Николай II (Том I) - [15]

Шрифт
Интервал

И по старческим щекам текут мелкие матовые слёзы.

И тут меня разбирала не то досада, не то ревность: почему он со мной никогда так не говорит? Ведь я же его товарищ, старый кунак. Разве у нас нечего вспомнить? Разве не залезали на деревья в Аничковом саду и не плевали на прохожих? Разве не дразнили Чукувера? Не играли в снежки? Не боролись на снегу? Не лепили баб?

В чём дело?

И вот однажды был такой случай.

В 1916 году царь приехал в Севастополь, чтобы благословить войска, отправлявшиеся на фронт, и пробыл с нами целых пять дней. Жил он в своём поезде, стоявшем на Царской ветке. В конце пятого дня он должен был уехать в Петроград. Вечером, часов в восемь, прибыли высшие должностные лица, чтобы откланяться.

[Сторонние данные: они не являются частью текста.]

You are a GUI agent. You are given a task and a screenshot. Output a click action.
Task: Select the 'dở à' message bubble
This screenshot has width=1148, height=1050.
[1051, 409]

До отхода поезда оставалось часа четыре, и, чтобы не задерживать людей, государь после беседы встал и, улыбаясь, сказал:

– Ну, господа, а теперь считайте, что государь уехал.

Попрощался, и все мы вышли из вагона.

Я один остался на путях, полагая своей обязанностью, как коменданта, быть при поезде до самого его отхода.

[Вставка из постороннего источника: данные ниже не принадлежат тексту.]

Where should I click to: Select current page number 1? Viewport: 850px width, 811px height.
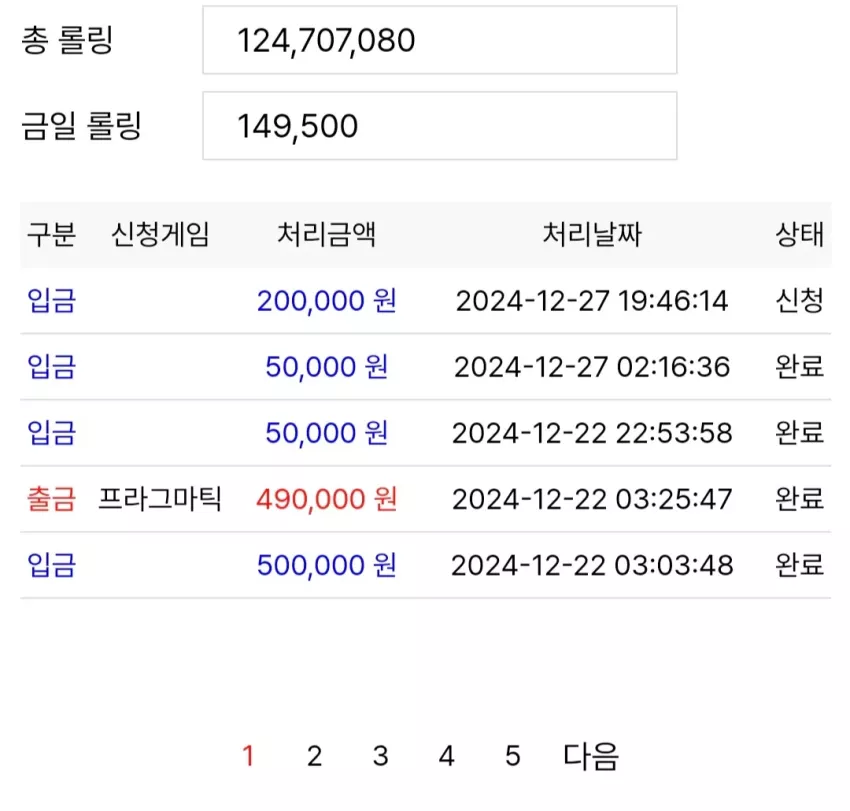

Было темно, потом вызвездило. Глаз привык к темноте, вижу, как кот. Хожу, разгуливаю вдоль поезда, стараюсь не шуметь. Вспыхнул в вагоне свет у письменного стола. Значит, сел за работу. По занавеске порою шевелится тень. Из города подвезли провизию на завтрашний день, потом лёд. Поездная прислуга, не стесняясь, галдит.

– Тише! Государь работает! – говорю.

Смотрят на меня с удивлением, как на провинциала.

– Государь к нам привычен, – говорят.

Разместили провизию, надели кепки, залились в город погулять до отхода, и какой-то нахал шепчет мне на ухо фамильярно:

– У вас здесь публика пикантная, господин комендант.

Думаю: попадись ты мне в городе, я бы показал тебе пикантность, а тут, у царского поезда, не хочется делать тарарама.

Завихрились и исчезли.

Час прошёл, другой, слышны из города часы, вот соборные, вот крепостные – все по колоколам знаю. Посмотрел в портсигар: две папиросы, надо экономию наводить. Воздух осенний, море начинает йодом пахнуть, по путям мыкаются паровозишки, манёвры, посвистывают. А лампа в окне всё горит, всё голову наклонённую вижу да порою дым от папироски.

Вдруг шорох по песку. Кто-то идёт прямо на меня.

– Кто?

– Это вы, Олленгрэн?

Оторопел.

– Я, ваше императорское величество.

– Почему не уехали?

– Счёл долгом остаться до отхода поезда, ваше императорское величество.

– И что зря себя мучаете? И так тут со мной намаялись. Пять круглых дней.

– За счастье почитаю, ваше императорское величество.

– Нет ли у вас папиросы: у меня вышли, а прислугу будить не хочется.

Раскрываю портсигар. Царь шарит рукой.

– Да у вас всего две.

– Рад стараться, ваше императорское величество.

– Не возьму. Неэтично.

И отдать себе отчёта не могу, как у меня вырвалось:

– По старому приятельству можно, ваше императорское величество.

Царь засмеялся и сказал:

– Ну, разве что по старому приятельству.

Мы закурили в темноте, и тут последовал разговор, потрясший меня до основания.

ПРОЩАЛЬНОЕ ВОСКРЕСЕНЬЕ[48]

– Вы помните воздушный шарик? – спросил меня император.

– Не помню, ваше императорское величество, – ответил я, слегка растерявшись.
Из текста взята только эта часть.